(Stored data entries)
----

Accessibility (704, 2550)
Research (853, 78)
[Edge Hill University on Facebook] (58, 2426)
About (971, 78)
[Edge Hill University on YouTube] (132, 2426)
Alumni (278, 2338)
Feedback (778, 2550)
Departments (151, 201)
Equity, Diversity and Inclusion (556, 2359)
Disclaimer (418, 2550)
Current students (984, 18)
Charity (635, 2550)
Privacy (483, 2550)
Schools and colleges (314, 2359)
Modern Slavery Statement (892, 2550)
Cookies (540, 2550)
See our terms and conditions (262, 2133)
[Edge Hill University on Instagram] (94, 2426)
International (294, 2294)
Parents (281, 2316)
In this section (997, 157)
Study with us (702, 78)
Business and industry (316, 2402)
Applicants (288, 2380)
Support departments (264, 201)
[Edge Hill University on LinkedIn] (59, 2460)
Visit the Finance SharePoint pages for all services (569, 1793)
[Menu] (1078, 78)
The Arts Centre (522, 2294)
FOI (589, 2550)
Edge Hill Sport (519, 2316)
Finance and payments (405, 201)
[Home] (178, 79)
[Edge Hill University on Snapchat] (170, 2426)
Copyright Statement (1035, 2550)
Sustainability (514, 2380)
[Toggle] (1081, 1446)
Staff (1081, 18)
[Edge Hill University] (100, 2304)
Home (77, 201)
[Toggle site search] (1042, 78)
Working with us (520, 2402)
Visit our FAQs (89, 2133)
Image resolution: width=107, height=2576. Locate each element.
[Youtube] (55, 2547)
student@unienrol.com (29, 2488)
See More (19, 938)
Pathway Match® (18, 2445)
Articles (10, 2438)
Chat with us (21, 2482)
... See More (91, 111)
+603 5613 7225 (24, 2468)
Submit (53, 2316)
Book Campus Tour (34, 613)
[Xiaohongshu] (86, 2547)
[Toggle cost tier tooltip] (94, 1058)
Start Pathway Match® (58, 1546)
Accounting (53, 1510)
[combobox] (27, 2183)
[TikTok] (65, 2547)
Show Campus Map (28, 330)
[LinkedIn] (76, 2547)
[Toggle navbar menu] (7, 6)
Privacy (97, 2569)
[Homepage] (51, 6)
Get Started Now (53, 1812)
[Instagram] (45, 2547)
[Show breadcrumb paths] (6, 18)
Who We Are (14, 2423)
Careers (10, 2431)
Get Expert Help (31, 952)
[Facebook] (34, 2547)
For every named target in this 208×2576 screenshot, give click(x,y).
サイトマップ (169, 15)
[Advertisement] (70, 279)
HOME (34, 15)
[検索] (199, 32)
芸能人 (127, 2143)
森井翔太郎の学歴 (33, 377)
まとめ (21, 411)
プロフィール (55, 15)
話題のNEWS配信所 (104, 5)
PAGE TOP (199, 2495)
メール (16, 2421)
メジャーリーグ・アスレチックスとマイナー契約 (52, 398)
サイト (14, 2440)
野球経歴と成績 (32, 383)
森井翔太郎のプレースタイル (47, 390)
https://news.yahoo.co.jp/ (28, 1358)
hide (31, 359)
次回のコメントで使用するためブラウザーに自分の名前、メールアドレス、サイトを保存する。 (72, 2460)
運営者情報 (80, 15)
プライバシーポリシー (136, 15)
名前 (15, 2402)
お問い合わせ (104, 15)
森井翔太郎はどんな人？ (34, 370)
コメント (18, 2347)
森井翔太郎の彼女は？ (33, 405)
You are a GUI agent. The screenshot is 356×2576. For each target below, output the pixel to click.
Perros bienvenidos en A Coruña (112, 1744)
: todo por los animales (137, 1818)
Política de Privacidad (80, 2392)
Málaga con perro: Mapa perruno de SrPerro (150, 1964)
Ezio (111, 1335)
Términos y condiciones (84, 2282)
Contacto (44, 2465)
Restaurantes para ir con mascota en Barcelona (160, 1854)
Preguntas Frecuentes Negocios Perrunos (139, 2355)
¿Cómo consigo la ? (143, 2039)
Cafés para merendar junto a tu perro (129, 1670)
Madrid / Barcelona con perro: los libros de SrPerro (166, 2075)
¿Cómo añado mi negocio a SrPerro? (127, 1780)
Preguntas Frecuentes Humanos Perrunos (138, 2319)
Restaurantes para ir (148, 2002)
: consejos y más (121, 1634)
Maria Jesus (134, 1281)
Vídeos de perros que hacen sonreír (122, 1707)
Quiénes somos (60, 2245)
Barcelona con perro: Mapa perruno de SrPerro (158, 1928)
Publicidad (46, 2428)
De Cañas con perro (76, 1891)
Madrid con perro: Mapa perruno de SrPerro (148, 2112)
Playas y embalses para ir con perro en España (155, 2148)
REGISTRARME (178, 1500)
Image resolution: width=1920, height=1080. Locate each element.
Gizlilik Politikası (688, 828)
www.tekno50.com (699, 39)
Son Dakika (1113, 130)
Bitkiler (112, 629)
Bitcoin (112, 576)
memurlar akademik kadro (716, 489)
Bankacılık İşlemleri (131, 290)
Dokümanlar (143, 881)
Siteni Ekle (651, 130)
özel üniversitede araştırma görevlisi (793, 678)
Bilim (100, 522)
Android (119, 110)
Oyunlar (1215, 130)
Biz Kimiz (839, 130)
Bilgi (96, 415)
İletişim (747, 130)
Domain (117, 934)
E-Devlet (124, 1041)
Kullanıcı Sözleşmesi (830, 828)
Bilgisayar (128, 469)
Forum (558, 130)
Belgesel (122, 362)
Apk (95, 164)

----

▶ **WHAT TO WORK ON**
Write the data out once more, exactly as it was given.

▶ **RESULT OF THIS TASK**
Accessibility (704, 2550)
Research (853, 78)
[Edge Hill University on Facebook] (58, 2426)
About (971, 78)
[Edge Hill University on YouTube] (132, 2426)
Alumni (278, 2338)
Feedback (778, 2550)
Departments (151, 201)
Equity, Diversity and Inclusion (556, 2359)
Disclaimer (418, 2550)
Current students (984, 18)
Charity (635, 2550)
Privacy (483, 2550)
Schools and colleges (314, 2359)
Modern Slavery Statement (892, 2550)
Cookies (540, 2550)
See our terms and conditions (262, 2133)
[Edge Hill University on Instagram] (94, 2426)
International (294, 2294)
Parents (281, 2316)
In this section (997, 157)
Study with us (702, 78)
Business and industry (316, 2402)
Applicants (288, 2380)
Support departments (264, 201)
[Edge Hill University on LinkedIn] (59, 2460)
Visit the Finance SharePoint pages for all services (569, 1793)
[Menu] (1078, 78)
The Arts Centre (522, 2294)
FOI (589, 2550)
Edge Hill Sport (519, 2316)
Finance and payments (405, 201)
[Home] (178, 79)
[Edge Hill University on Snapchat] (170, 2426)
Copyright Statement (1035, 2550)
Sustainability (514, 2380)
[Toggle] (1081, 1446)
Staff (1081, 18)
[Edge Hill University] (100, 2304)
Home (77, 201)
[Toggle site search] (1042, 78)
Working with us (520, 2402)
Visit our FAQs (89, 2133)
Image resolution: width=107, height=2576. Locate each element.
[Youtube] (55, 2547)
student@unienrol.com (29, 2488)
See More (19, 938)
Pathway Match® (18, 2445)
Articles (10, 2438)
Chat with us (21, 2482)
... See More (91, 111)
+603 5613 7225 (24, 2468)
Submit (53, 2316)
Book Campus Tour (34, 613)
[Xiaohongshu] (86, 2547)
[Toggle cost tier tooltip] (94, 1058)
Start Pathway Match® (58, 1546)
Accounting (53, 1510)
[combobox] (27, 2183)
[TikTok] (65, 2547)
Show Campus Map (28, 330)
[LinkedIn] (76, 2547)
[Toggle navbar menu] (7, 6)
Privacy (97, 2569)
[Homepage] (51, 6)
Get Started Now (53, 1812)
[Instagram] (45, 2547)
[Show breadcrumb paths] (6, 18)
Who We Are (14, 2423)
Careers (10, 2431)
Get Expert Help (31, 952)
[Facebook] (34, 2547)
For every named target in this 208×2576 screenshot, give click(x,y).
サイトマップ (169, 15)
[Advertisement] (70, 279)
HOME (34, 15)
[検索] (199, 32)
芸能人 (127, 2143)
森井翔太郎の学歴 (33, 377)
まとめ (21, 411)
プロフィール (55, 15)
話題のNEWS配信所 (104, 5)
PAGE TOP (199, 2495)
メール (16, 2421)
メジャーリーグ・アスレチックスとマイナー契約 (52, 398)
サイト (14, 2440)
野球経歴と成績 (32, 383)
森井翔太郎のプレースタイル (47, 390)
https://news.yahoo.co.jp/ (28, 1358)
hide (31, 359)
次回のコメントで使用するためブラウザーに自分の名前、メールアドレス、サイトを保存する。 (72, 2460)
運営者情報 (80, 15)
プライバシーポリシー (136, 15)
名前 (15, 2402)
お問い合わせ (104, 15)
森井翔太郎はどんな人？ (34, 370)
コメント (18, 2347)
森井翔太郎の彼女は？ (33, 405)
You are a GUI agent. The screenshot is 356×2576. For each target below, output the pixel to click.
Perros bienvenidos en A Coruña (112, 1744)
: todo por los animales (137, 1818)
Política de Privacidad (80, 2392)
Málaga con perro: Mapa perruno de SrPerro (150, 1964)
Ezio (111, 1335)
Términos y condiciones (84, 2282)
Contacto (44, 2465)
Restaurantes para ir con mascota en Barcelona (160, 1854)
Preguntas Frecuentes Negocios Perrunos (139, 2355)
¿Cómo consigo la ? (143, 2039)
Cafés para merendar junto a tu perro (129, 1670)
Madrid / Barcelona con perro: los libros de SrPerro (166, 2075)
¿Cómo añado mi negocio a SrPerro? (127, 1780)
Preguntas Frecuentes Humanos Perrunos (138, 2319)
Restaurantes para ir (148, 2002)
: consejos y más (121, 1634)
Maria Jesus (134, 1281)
Vídeos de perros que hacen sonreír (122, 1707)
Quiénes somos (60, 2245)
Barcelona con perro: Mapa perruno de SrPerro (158, 1928)
Publicidad (46, 2428)
De Cañas con perro (76, 1891)
Madrid con perro: Mapa perruno de SrPerro (148, 2112)
Playas y embalses para ir con perro en España (155, 2148)
REGISTRARME (178, 1500)
Image resolution: width=1920, height=1080. Locate each element.
Gizlilik Politikası (688, 828)
www.tekno50.com (699, 39)
Son Dakika (1113, 130)
Bitkiler (112, 629)
Bitcoin (112, 576)
memurlar akademik kadro (716, 489)
Bankacılık İşlemleri (131, 290)
Dokümanlar (143, 881)
Siteni Ekle (651, 130)
özel üniversitede araştırma görevlisi (793, 678)
Bilim (100, 522)
Android (119, 110)
Oyunlar (1215, 130)
Biz Kimiz (839, 130)
Bilgi (96, 415)
İletişim (747, 130)
Domain (117, 934)
E-Devlet (124, 1041)
Kullanıcı Sözleşmesi (830, 828)
Bilgisayar (128, 469)
Forum (558, 130)
Belgesel (122, 362)
Apk (95, 164)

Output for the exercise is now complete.